I wonder! |Scottsdale Child Photographer

Tuesday, October 20, 2009

During this crazy time of year...it's beyond important that I stick to my workflow or else I look like a jumbled mess going here and there between galleries. So, tonight as I went through this recent session in picking my favorites my mother heart was pulled to the pictures where this little one was with her all time favorites...her dolly and lovey.

I couldn't help but wonder...

I wonder how long our babies will cling to their favorites. I wonder when their love for their "things" will fade.

Introducing Miss A with her all time favorites.

This pulled at my heart because my blonde baby once only had eyes for her binky and her blanket. Her heart would beat at mach speed when she would have her blanket sweetly tucked between her binky, right by her nose so she could have her perfect, comforting smell.

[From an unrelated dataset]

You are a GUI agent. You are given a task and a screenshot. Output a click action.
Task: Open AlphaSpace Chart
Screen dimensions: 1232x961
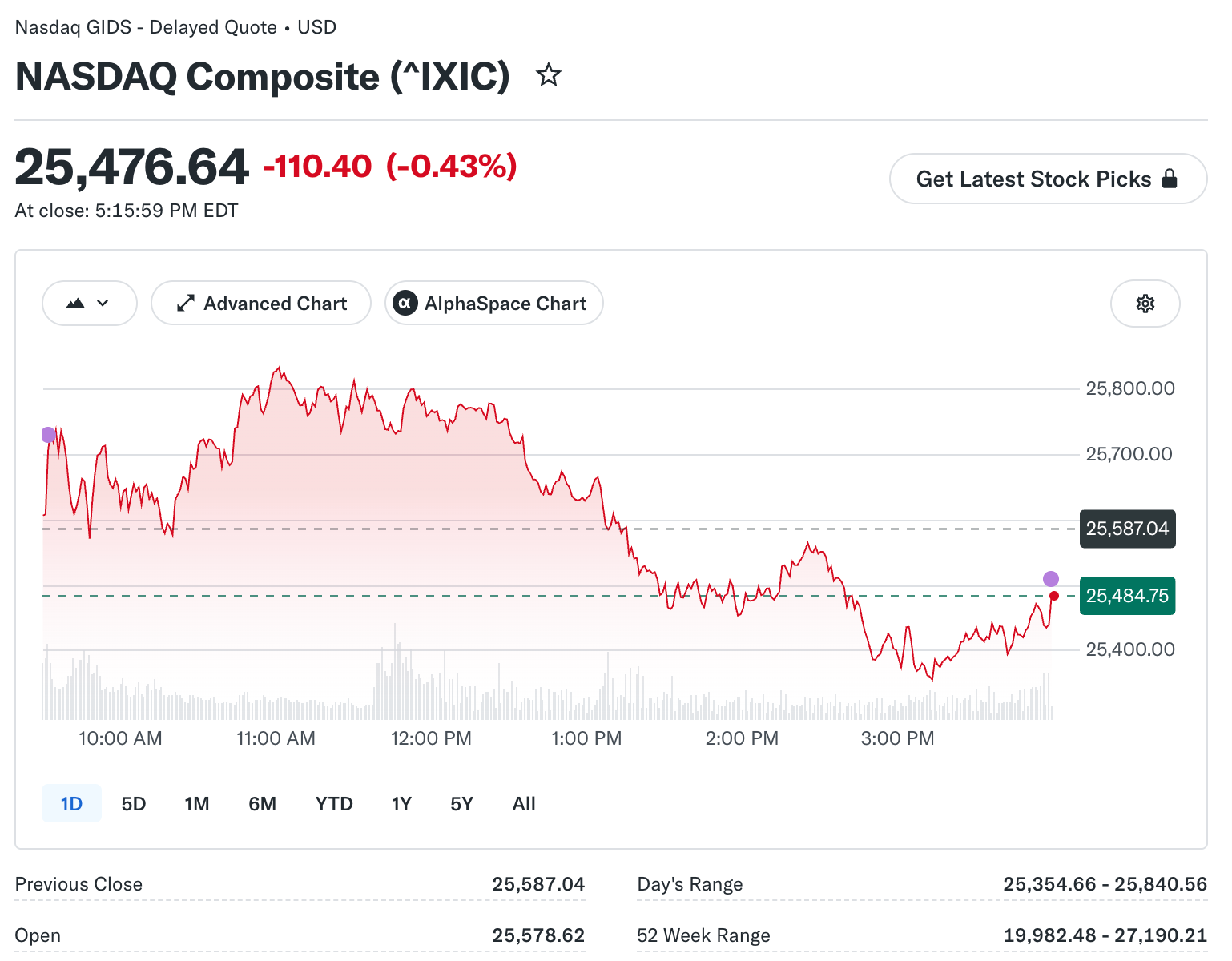coord(494,304)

Around 2 we traded her binky in for a Build A Bear kitty and that stage in her life is now tightly stitched in her a kitty cat. And now the love for her blanket seems to be slowly fading. {sniff sniff}

Sadly, I have to admit...not long ago you could find me trying to remind her how much she loved her binky while trying to convince her to love it again. With only my husband telling me I was a nutjob and to leave her binky stage in her past. But now, as she seems to rapidly rounding 4 years old...I want this stage back. I want her simple baby love back. I want my baby back. I want to fight with each fiber in me, to slow this aging thing down.

While I'm sure her dentist is cringing at the thought of me being her binky pusher BUT I want my binky baby back. I.WANT.IT.BACK!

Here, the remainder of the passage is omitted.